Óleo diesel x combustíveis limpos
Durante seminário promovido na semana passada pela Lat.Bus, Feira Latino-Americana do Transporte, em São Paulo, representantes das principais montadoras do país procuraram estabelecer metas na procura de sustentabilidade global. Houve um consenso: a necessidade de acompanhar a evolução mundial em busca da proteção ao meio ambiente. Um dos principais entraves, porém, é a diferença de custo entre os combustíveis limpos e o diesel, principal fonte de abastecimento do transporte público.
“O ônibus, utilizando bateria, teria um gasto triplo. Uma mudança imediata não é possível. Isso pesaria em tarifas e subvenção, atingindo principalmente o passageiro. Agora, é claro que os empresários têm consciência em colaborar. A substituição da frota é gradual e atrelada a uma política nacional de mudanças de matriz energética”, disse Otávio Cunha, presidente executivo da NTU.
Pastor Willy Gonzales, professor de engenharia civil da UnB, apontou que o Brasil ainda está atrasado no avanço às novas formas de combustíveis. “Ainda estamos engatinhando. Brasília tem alguns veículos movidos a biodiesel, mas essa mudança tem que ser mais efetiva. Isso envolve uma maior participação das companhias”, disse.

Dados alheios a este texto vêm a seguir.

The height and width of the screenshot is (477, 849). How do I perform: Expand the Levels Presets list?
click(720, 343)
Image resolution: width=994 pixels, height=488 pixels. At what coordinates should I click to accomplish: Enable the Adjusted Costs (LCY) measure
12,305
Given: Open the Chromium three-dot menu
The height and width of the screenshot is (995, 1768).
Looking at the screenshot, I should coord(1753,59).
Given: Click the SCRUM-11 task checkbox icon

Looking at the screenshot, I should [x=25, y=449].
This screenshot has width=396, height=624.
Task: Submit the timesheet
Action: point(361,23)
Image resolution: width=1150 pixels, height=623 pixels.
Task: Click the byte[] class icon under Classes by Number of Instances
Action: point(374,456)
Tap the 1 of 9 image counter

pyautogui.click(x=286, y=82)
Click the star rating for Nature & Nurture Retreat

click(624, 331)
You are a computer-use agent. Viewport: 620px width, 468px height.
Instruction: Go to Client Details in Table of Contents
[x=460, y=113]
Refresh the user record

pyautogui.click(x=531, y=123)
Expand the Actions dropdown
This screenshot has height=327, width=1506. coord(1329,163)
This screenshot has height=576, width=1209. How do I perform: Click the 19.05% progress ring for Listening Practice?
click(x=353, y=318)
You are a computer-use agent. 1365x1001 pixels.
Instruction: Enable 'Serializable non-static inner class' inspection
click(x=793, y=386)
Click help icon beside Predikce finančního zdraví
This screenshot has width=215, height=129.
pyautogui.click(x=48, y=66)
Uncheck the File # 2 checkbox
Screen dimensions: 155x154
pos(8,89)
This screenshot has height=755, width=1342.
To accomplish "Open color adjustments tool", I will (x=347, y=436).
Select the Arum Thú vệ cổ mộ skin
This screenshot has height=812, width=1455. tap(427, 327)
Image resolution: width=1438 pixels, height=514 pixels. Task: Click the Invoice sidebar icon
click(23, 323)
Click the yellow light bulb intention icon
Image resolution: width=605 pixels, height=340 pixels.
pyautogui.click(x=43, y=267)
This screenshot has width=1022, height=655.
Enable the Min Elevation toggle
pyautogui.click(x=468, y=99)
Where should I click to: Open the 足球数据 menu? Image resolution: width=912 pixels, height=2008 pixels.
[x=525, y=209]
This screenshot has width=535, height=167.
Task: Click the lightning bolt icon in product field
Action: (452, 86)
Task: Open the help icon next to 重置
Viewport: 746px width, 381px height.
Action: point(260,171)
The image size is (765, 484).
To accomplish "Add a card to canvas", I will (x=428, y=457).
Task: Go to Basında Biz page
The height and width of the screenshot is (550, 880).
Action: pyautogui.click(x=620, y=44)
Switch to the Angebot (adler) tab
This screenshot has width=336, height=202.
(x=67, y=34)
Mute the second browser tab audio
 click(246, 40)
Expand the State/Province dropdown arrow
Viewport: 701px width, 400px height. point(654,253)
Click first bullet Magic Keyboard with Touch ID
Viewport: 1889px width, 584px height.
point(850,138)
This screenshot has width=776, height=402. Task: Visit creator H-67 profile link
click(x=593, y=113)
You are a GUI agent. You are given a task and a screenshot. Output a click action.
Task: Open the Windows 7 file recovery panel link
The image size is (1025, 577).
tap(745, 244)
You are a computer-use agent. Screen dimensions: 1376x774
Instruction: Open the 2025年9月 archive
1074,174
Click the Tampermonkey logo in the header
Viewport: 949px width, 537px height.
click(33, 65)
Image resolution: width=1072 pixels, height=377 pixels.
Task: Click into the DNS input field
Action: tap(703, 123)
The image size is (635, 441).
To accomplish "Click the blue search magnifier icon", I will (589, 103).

“Brasília tem alguns veículos movidos a biodiesel, mas essa mudança tem que ser mais efetiva” Pastor Gonzales, professor da UnB
O sofrimento dos usuários
É comum o aumento expressivo no preço das tarifas de ônibus, ocasionado, principalmente, pelos gastos com mão de obra e óleo diesel. O combustível representa, atualmente, 22% do custo total do sistema, sofrendo um aumento de 254,1% em relação ao IPCA nos últimos 20 anos. Esse valor é repassado diretamente ao usuário, que tem a ação natural de esquivar-se. “A forma de financiamento, que une só a tarifa paga pelo passageiro, está ultrapassada, não acompanhando outros países”, destacou Otávio Cunha, presidente executivo da NTU.
Para Maria Ediléia, 40, diarista, as queixas não são centradas apenas no valor da tarifa. “Acredito que as passagens podiam amenizar, né? Pago R$ 6,40 só no trecho de ida. Além disso, em Brasília, não há um sistema total de integração. Poderia haver um maior número de faixas exclusivas para ônibus”, reclamou.
Já para Jurandir Rodrigues, 41, autônomo, o cenário enfrentado é delicado por tratar-se de Brasília. “Aqui é a capital do país. A tarifa é muito cara. Ônibus mais velhos também são constantes”, criticou.